Demai, Chapter Six, Mishnah Eight

 

Introduction

In this mishnah we learn how someone who does tithe may enter into a partnership over land with someone who does not tithe, without having to tithe all of the produce for himself, thereby incurring a significant loss.

 

Mishnah Eight

1)      Two men who rented a field [for a share in the produce], or inherited [a field], or became partners in it: the one [who tithes] may say to the other [who does not tithe], “You take the wheat which is in this place and I will take the wheat which is in that place.” Or, “You take the wine which is in this place and I will take the wine which is in that place.”

2)      But he may not say to him: “You take the wheat and I will take the barley,” or, “You take the wine and I will take the oil.”

 

Explanation

Section one:  There are three scenarios in this mishnah and in all three a person who does tithe has become a partner in a field with someone who does not tithe. For obvious reasons, the person who tithes does not want to end up paying for his partner’s tithes.  What the one who tithes can do is declare that he will take the wheat from one place, or the wine from one place and then his partner will take the wheat or wine from the another place in the field.  In this case we say that when the one who tithes receives his wheat or wine, he is getting only from his share and not from that of his partner.

Section two:  However, what he can’t do is separate the field by species or by type, saying that he will take the barley and his partner the wheat, or that he will take the oil and the other will take the wheat.  The problem with this is that both of them own a share in all of the produce and therefore we cannot pretend that one person owns only the wheat and not the barley, or just the oil and not the wine.

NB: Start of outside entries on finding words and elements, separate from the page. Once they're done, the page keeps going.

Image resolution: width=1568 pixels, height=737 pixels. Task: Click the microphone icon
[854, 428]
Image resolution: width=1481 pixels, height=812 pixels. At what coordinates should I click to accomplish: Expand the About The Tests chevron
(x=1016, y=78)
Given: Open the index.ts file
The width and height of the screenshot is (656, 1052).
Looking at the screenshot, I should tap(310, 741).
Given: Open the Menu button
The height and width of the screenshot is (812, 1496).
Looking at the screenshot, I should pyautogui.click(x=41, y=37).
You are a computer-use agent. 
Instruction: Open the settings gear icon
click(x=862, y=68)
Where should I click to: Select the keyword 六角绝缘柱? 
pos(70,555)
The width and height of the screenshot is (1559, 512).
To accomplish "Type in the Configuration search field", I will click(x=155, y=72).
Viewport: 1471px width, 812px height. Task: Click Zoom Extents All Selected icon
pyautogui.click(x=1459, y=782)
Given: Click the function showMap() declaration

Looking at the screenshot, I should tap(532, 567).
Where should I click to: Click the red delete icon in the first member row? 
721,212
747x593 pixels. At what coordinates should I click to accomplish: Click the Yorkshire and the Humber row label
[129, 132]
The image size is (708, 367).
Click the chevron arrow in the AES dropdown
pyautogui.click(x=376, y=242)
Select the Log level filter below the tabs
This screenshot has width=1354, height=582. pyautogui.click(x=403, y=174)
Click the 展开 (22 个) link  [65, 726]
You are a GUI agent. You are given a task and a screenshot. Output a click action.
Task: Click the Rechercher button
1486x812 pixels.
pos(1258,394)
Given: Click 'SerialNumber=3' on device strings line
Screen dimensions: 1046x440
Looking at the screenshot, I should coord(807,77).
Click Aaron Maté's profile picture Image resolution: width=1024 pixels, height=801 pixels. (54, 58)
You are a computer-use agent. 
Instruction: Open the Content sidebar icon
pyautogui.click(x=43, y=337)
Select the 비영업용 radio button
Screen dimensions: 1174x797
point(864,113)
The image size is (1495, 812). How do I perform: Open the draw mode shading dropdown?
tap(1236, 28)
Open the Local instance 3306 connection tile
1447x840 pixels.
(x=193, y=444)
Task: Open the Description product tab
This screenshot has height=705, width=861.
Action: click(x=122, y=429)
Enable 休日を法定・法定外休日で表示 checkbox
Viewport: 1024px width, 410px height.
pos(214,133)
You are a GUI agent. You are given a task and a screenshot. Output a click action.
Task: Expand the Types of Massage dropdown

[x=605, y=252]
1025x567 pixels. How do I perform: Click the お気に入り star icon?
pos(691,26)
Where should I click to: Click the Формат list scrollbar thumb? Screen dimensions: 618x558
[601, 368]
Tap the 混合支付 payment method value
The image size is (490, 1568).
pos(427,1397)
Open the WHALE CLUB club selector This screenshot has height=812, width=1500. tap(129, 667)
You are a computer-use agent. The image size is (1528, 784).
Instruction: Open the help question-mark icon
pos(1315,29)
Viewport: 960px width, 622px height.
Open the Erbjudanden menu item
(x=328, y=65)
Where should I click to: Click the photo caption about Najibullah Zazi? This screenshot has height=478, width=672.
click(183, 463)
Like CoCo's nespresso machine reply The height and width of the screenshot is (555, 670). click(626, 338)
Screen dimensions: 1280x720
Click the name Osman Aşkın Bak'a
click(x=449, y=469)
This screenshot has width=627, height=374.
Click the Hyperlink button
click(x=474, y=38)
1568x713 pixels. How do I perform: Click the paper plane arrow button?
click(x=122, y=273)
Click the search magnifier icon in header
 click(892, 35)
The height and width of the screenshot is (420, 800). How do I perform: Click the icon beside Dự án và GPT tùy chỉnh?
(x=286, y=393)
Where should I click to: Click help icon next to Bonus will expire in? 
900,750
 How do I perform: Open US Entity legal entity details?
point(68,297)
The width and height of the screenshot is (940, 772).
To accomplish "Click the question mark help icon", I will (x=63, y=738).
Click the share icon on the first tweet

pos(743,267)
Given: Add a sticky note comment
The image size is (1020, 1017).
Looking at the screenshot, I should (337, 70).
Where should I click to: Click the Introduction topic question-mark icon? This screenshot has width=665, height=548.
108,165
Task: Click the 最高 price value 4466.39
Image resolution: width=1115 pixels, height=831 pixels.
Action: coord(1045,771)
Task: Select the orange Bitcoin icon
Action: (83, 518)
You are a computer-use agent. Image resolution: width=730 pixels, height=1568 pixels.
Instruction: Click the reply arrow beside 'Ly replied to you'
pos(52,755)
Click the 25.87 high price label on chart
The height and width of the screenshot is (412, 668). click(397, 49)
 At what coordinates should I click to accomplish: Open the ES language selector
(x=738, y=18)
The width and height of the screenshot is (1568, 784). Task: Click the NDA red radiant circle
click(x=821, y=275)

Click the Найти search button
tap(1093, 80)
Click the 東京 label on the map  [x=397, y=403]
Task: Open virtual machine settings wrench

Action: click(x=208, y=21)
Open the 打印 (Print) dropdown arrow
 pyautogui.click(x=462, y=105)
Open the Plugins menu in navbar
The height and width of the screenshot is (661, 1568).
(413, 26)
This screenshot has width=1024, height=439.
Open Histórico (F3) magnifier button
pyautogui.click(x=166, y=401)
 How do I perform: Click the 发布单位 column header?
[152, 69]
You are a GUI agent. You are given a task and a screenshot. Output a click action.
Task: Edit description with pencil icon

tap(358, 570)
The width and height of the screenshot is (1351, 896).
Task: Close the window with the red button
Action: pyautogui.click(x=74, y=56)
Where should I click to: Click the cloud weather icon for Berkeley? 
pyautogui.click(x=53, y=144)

It is interesting that the mishnah seems to want to allow people who tithe and don’t tithe to enter into partnerships together, without causing a financial loss to the one who tithes. Perhaps we can detect a reality here in which people who were more religiously scrupulous than others had to live side by side. If so, the rabbis were searching for a way for a person to remain true to his ideals (one should tithe) without it costing him an exorbitant amount of money.